Vaccino anti-Covid, il racconto della pneumologa di Pompei: «Fortunata ad essere tra i primi»
POMPEI. La strategia di contrasto alla pandemia da Covid-19, sembra essere finalmente arrivata ad un punto di svolta. Domenica 27 dicembre 2020 è stato infatti il “V-day” in tutta Europa, ovvero l’avvio simbolico della campagna di vaccinazione di massa contro il virus Sars-CoV-2.
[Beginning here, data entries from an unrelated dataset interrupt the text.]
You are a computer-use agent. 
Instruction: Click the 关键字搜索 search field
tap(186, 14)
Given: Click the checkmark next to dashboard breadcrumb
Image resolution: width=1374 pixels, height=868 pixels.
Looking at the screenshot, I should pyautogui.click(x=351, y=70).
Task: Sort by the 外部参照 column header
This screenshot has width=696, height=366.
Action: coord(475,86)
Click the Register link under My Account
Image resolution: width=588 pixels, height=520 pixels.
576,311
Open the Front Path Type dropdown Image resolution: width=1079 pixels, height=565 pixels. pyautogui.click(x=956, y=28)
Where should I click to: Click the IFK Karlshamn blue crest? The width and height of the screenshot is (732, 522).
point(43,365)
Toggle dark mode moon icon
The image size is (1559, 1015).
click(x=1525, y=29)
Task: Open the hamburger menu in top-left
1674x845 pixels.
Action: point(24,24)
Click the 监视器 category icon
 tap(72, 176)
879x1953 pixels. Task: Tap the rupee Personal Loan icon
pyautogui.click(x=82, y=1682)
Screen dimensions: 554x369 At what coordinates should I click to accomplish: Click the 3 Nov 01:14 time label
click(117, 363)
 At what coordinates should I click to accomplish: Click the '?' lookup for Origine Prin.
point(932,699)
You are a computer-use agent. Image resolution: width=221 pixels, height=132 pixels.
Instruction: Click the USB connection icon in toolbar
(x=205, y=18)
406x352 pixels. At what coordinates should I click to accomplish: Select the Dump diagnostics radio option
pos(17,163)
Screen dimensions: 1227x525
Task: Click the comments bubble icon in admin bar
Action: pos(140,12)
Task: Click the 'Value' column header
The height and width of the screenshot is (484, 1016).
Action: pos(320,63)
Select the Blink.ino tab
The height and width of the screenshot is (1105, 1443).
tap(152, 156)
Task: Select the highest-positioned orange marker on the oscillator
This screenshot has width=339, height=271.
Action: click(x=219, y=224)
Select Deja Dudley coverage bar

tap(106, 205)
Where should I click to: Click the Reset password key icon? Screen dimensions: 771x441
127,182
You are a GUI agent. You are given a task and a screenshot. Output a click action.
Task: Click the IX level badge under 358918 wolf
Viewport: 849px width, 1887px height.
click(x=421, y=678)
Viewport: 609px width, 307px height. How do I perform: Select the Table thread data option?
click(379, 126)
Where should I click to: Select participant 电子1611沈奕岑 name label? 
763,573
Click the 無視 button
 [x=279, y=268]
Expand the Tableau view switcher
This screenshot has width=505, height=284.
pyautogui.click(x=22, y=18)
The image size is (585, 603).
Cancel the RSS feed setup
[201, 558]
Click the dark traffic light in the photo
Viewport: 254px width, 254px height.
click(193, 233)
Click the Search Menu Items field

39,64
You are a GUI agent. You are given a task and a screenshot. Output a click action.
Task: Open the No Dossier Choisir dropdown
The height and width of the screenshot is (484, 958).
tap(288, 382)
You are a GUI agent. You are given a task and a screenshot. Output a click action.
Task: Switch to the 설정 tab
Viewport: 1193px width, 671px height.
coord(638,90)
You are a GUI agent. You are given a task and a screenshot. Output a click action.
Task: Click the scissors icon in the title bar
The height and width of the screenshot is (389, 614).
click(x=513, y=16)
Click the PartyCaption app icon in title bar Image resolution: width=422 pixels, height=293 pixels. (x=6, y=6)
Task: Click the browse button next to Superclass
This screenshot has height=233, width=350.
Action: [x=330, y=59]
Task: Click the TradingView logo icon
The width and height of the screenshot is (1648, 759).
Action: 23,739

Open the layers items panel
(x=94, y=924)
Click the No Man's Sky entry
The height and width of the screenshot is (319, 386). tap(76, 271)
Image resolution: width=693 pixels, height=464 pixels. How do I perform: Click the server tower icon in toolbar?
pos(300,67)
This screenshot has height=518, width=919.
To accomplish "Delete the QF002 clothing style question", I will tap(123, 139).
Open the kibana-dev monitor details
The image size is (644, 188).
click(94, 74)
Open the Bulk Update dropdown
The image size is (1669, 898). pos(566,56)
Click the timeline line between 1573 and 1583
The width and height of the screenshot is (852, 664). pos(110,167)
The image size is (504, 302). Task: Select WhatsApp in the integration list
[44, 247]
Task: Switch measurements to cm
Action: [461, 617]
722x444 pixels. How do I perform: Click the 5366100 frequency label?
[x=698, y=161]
Anche in Campania per il via alla campagna vaccinale (Pfizer/BionTech) sono state attivate sette postazioni in altrettanti ospedali: Cotugno, Cardarelli, Ospedale del Mare (Napoli); San Sebastiano (Caserta), Moscati (Avellino), San Pio (Benevento), Ruggi d’Aragona (Salerno).
In ogni presidio, a partire dalla mattinata, sono state somministrate le 100 dosi di vaccino previste, a operatori sanitari e medici ancora oggi in prima linea nella lotta al Covid.
Mariasole Porzio, 30 anni, nata e cresciuta a Pompei, ma attualmente residente a Portici, lavora come pneumologa presso l’ospedale Cardarelli di Napoli: è stata tra le prime persone vaccinate in Campania e in Italia contro il Covid-19 e in questa intervista racconta la sua esperienza e le emozioni del momento.
Dopo quasi un anno di pandemia, che effetto ti ha fatto essere tra le prime persone in Campania, in Italia (e in Europa) a ricevere il vaccino? A cosa hai pensato proprio nel momento dell’iniezione?
«È stata un’emozione indescrivibile e mi sono sentita “fortunata” ad essere tra i primi. Al momento dell’iniezione ho sperato fortemente funzionasse, per me e per tutti quelli che lo faranno».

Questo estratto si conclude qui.